For higher-paid staff the difference could be very significant. If a staff member is earning, say, $200,000pa, and 25 percent of that is made up by a bonus or profit share element, the amount paid for annual leave can be significantly greater if the bonus/profit share is an item the employer is 'bound' to pay by the employment agreement. Yet if the bonus is purely discretionary, or if (in particular) it is not paid 'regularly' it needn't be included in calculating holiday pay. Some employers with bonus/incentive/profit share schemes designed under the pre-2003 Holidays Act 1981 have found they are now being required to make significantly greater amounts by way of holiday pay/pay for annual leave than would otherwise be the case.

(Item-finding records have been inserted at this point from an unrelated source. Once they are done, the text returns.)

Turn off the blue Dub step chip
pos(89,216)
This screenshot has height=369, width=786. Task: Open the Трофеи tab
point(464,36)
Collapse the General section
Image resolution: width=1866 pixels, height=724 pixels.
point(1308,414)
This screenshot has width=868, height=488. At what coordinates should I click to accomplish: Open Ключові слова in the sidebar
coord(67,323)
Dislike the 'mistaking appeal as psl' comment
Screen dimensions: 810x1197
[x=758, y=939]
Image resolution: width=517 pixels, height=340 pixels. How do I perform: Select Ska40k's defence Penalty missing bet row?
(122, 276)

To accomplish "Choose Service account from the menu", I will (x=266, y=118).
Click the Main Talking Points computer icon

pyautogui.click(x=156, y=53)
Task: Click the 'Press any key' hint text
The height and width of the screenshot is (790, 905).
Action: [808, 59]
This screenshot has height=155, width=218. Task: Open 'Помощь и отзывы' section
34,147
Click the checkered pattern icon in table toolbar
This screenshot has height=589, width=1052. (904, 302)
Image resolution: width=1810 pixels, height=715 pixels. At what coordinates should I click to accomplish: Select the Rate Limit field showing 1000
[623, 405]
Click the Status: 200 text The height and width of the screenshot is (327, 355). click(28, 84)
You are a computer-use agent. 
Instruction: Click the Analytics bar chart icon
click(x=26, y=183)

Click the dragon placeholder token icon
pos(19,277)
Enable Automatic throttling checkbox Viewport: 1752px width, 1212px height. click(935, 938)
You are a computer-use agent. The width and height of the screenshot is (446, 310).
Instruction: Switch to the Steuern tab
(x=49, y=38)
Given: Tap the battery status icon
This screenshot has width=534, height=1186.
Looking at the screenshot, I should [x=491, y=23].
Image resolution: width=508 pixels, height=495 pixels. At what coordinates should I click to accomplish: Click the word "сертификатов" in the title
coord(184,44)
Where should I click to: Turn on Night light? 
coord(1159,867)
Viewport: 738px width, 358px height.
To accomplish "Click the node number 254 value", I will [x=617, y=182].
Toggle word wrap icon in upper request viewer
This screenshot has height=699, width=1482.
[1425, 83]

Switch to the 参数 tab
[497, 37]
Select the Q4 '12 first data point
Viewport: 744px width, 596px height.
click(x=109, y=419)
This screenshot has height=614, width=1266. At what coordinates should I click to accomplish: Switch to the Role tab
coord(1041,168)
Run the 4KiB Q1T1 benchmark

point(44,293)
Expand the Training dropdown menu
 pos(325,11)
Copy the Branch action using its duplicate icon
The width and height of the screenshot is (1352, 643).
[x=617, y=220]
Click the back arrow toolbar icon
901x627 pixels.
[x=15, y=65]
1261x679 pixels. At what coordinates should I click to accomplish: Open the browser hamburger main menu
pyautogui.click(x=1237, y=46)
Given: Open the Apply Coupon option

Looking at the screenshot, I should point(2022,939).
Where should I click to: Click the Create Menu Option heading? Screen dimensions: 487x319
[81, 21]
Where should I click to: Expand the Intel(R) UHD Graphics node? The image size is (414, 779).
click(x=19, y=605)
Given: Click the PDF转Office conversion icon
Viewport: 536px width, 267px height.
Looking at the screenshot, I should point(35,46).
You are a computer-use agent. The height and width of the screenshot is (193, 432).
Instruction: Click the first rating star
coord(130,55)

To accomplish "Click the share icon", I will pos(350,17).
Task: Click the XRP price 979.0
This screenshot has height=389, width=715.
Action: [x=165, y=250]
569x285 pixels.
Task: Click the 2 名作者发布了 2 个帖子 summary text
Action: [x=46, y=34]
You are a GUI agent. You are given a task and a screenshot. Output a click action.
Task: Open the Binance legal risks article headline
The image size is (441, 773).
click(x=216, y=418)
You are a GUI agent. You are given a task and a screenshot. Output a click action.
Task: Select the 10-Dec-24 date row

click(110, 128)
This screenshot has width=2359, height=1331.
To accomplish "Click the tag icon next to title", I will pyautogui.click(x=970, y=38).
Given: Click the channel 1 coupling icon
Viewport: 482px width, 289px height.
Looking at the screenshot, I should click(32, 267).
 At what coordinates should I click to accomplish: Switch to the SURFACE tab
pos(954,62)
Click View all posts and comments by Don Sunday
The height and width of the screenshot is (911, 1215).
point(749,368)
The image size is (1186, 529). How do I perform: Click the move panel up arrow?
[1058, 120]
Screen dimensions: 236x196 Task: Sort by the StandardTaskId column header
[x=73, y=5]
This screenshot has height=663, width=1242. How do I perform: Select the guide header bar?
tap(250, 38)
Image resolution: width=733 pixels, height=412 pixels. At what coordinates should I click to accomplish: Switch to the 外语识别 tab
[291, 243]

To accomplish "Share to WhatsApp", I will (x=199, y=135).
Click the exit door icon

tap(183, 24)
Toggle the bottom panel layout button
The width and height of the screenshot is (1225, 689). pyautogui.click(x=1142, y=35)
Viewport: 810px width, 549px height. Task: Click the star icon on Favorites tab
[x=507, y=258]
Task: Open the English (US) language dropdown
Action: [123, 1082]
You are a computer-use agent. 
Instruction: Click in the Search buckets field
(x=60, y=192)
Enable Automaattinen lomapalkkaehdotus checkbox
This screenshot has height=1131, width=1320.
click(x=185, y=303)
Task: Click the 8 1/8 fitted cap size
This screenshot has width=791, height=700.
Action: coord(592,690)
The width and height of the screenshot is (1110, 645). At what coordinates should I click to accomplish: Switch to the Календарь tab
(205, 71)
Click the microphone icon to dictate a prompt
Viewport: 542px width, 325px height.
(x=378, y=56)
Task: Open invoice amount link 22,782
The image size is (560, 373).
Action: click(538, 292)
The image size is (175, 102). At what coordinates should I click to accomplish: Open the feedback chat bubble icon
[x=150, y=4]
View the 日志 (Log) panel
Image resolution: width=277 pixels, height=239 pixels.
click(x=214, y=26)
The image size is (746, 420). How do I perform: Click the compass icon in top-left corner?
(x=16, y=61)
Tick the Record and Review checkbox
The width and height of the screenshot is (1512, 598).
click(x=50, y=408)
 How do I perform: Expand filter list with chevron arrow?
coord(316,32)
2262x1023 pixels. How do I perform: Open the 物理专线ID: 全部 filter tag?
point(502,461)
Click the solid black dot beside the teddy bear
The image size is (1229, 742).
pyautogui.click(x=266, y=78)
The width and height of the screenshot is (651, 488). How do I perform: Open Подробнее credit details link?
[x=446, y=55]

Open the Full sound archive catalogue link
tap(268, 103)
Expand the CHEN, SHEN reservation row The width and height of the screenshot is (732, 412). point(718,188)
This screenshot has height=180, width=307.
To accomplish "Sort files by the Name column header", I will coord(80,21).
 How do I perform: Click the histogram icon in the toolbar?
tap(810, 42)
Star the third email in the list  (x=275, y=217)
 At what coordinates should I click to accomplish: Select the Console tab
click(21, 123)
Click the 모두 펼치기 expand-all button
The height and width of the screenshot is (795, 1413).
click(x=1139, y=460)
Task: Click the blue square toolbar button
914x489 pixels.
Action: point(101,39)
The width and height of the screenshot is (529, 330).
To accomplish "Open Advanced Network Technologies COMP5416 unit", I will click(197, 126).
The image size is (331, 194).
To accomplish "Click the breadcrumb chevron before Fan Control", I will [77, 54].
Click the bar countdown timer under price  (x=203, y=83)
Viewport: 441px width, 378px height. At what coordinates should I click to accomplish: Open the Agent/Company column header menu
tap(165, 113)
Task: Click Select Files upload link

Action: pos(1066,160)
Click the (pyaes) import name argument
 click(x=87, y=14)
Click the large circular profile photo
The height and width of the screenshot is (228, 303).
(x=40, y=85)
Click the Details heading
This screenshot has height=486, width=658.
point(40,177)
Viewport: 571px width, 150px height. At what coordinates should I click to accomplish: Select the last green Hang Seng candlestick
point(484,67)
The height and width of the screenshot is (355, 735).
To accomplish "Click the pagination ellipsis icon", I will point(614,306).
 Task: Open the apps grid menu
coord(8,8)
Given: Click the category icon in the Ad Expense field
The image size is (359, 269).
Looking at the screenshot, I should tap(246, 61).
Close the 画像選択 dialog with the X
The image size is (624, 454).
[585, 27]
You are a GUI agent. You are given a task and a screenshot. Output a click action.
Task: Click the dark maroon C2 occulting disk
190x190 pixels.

No case has yet clarified what 'not bound by the employment agreement to pay' means. If the bonus arrangements are not agreed in the employment agreement, and are expressly stated in a side letter or a memo to be discretionary, the employer can most likely safely say it is not 'bound' to make the payment. Then, it will not need to include these amounts when calculating holiday pay/payments for annual leave.
But we do seem to be bound…
If, for whatever reason whether historical, or by incautious reference to bonus/incentive/profit share schemes in employment agreements, an employer believes it may be locked into an inflexible and expensive bonus or incentive or profit share arrangement, all is not lost. First, it is rare for the annual review of remuneration to include an obligation to increase. So if an employer believes that when the bonus scheme is taken into account the employee is over-remunerated, this can be reflected in how base remuneration is dealt with when it comes to annual reviews. The mix between base remuneration and bonus/incentive elements is a matter of design and preference both for employers and employees.
Many employees will prefer to have a larger element of their remuneration fixed as base remuneration, rather than run the risk that in a bad period or year their remuneration can significantly decrease. So there is likely to be room for negotiation. The other option is to carefully explore just what wording has been used in the employment documentation. If the employer has any discretion about payments, and if the payments are not 'regular' but at long intervals, there will be room to argue that the employer is not 'bound' to pay. These matters all depend upon the fundamental relationship of goodwill and good faith between employers and their staff. The key to avoiding difficulty is careful design at the outset of the scheme, including careful drafting and consideration of where bonus/incentive/profit share arrangements are recorded.